— START OF MATERIAL FOR THIS EXERCISE —
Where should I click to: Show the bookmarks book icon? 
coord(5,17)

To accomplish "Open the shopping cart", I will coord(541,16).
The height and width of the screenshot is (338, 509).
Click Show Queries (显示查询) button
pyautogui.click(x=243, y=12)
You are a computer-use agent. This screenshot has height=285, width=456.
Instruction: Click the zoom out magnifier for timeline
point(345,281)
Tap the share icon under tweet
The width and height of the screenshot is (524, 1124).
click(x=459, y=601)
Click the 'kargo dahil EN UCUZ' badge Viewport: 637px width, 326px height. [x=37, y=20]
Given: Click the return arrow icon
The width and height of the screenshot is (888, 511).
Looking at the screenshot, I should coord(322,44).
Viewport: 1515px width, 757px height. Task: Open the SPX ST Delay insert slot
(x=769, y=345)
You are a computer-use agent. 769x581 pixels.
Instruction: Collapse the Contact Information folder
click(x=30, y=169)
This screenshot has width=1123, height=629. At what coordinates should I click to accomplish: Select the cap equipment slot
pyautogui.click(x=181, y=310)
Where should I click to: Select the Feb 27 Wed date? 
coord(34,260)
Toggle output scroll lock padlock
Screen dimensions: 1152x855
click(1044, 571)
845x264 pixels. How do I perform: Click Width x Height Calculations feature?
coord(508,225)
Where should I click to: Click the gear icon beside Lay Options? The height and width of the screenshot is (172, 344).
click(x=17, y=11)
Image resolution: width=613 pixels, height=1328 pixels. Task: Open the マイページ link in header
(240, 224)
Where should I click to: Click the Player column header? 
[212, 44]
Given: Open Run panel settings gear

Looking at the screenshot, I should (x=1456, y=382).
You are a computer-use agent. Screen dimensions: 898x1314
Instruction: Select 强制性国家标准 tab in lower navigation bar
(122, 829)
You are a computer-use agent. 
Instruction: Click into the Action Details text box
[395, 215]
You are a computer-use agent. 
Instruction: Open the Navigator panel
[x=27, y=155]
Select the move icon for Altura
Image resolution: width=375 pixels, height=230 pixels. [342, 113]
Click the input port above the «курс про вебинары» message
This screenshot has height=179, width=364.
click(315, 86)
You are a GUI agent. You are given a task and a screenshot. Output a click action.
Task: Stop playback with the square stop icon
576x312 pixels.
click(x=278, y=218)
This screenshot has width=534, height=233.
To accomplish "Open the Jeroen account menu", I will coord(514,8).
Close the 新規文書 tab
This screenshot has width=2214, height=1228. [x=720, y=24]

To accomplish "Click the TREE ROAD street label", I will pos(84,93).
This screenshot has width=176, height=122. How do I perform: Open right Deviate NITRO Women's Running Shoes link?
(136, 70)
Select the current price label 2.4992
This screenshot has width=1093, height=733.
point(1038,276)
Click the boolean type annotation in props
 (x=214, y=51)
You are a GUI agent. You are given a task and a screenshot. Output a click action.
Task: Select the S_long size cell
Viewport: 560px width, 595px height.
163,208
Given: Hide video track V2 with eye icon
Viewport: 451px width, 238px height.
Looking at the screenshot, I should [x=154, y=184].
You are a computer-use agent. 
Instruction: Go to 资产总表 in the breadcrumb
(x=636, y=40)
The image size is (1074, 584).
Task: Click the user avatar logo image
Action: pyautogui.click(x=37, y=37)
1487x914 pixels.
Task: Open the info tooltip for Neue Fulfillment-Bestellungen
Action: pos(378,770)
— END OF MATERIAL FOR THIS EXERCISE —
--- DIRECTIVE ---
Could you give every line of these items as a JSON list of strings, one string per line, with blank lines left out?

--- EXERCISE ANSWER ---
[
  "Where should I click to: Show the bookmarks book icon? ",
  "coord(5,17)",
  "To accomplish \"Open the shopping cart\", I will coord(541,16).",
  "The height and width of the screenshot is (338, 509).",
  "Click Show Queries (显示查询) button",
  "pyautogui.click(x=243, y=12)",
  "You are a computer-use agent. This screenshot has height=285, width=456.",
  "Instruction: Click the zoom out magnifier for timeline",
  "point(345,281)",
  "Tap the share icon under tweet",
  "The width and height of the screenshot is (524, 1124).",
  "click(x=459, y=601)",
  "Click the 'kargo dahil EN UCUZ' badge Viewport: 637px width, 326px height. [x=37, y=20]",
  "Given: Click the return arrow icon",
  "The width and height of the screenshot is (888, 511).",
  "Looking at the screenshot, I should coord(322,44).",
  "Viewport: 1515px width, 757px height. Task: Open the SPX ST Delay insert slot",
  "(x=769, y=345)",
  "You are a computer-use agent. 769x581 pixels.",
  "Instruction: Collapse the Contact Information folder",
  "click(x=30, y=169)",
  "This screenshot has width=1123, height=629. At what coordinates should I click to accomplish: Select the cap equipment slot",
  "pyautogui.click(x=181, y=310)",
  "Where should I click to: Select the Feb 27 Wed date? ",
  "coord(34,260)",
  "Toggle output scroll lock padlock",
  "Screen dimensions: 1152x855",
  "click(1044, 571)",
  "845x264 pixels. How do I perform: Click Width x Height Calculations feature?",
  "coord(508,225)",
  "Where should I click to: Click the gear icon beside Lay Options? The height and width of the screenshot is (172, 344).",
  "click(x=17, y=11)",
  "Image resolution: width=613 pixels, height=1328 pixels. Task: Open the マイページ link in header",
  "(240, 224)",
  "Where should I click to: Click the Player column header? ",
  "[212, 44]",
  "Given: Open Run panel settings gear",
  "Looking at the screenshot, I should (x=1456, y=382).",
  "You are a computer-use agent. Screen dimensions: 898x1314",
  "Instruction: Select 强制性国家标准 tab in lower navigation bar",
  "(122, 829)",
  "You are a computer-use agent. ",
  "Instruction: Click into the Action Details text box",
  "[395, 215]",
  "You are a computer-use agent. ",
  "Instruction: Open the Navigator panel",
  "[x=27, y=155]",
  "Select the move icon for Altura",
  "Image resolution: width=375 pixels, height=230 pixels. [342, 113]",
  "Click the input port above the «курс про вебинары» message",
  "This screenshot has height=179, width=364.",
  "click(315, 86)",
  "You are a GUI agent. You are given a task and a screenshot. Output a click action.",
  "Task: Stop playback with the square stop icon",
  "576x312 pixels.",
  "click(x=278, y=218)",
  "This screenshot has width=534, height=233.",
  "To accomplish \"Open the Jeroen account menu\", I will coord(514,8).",
  "Close the 新規文書 tab",
  "This screenshot has width=2214, height=1228. [x=720, y=24]",
  "To accomplish \"Click the TREE ROAD street label\", I will pos(84,93).",
  "This screenshot has width=176, height=122. How do I perform: Open right Deviate NITRO Women's Running Shoes link?",
  "(136, 70)",
  "Select the current price label 2.4992",
  "This screenshot has width=1093, height=733.",
  "point(1038,276)",
  "Click the boolean type annotation in props",
  " (x=214, y=51)",
  "You are a GUI agent. You are given a task and a screenshot. Output a click action.",
  "Task: Select the S_long size cell",
  "Viewport: 560px width, 595px height.",
  "163,208",
  "Given: Hide video track V2 with eye icon",
  "Viewport: 451px width, 238px height.",
  "Looking at the screenshot, I should [x=154, y=184].",
  "You are a computer-use agent. ",
  "Instruction: Go to 资产总表 in the breadcrumb",
  "(x=636, y=40)",
  "The image size is (1074, 584).",
  "Task: Click the user avatar logo image",
  "Action: pyautogui.click(x=37, y=37)",
  "1487x914 pixels.",
  "Task: Open the info tooltip for Neue Fulfillment-Bestellungen",
  "Action: pos(378,770)"
]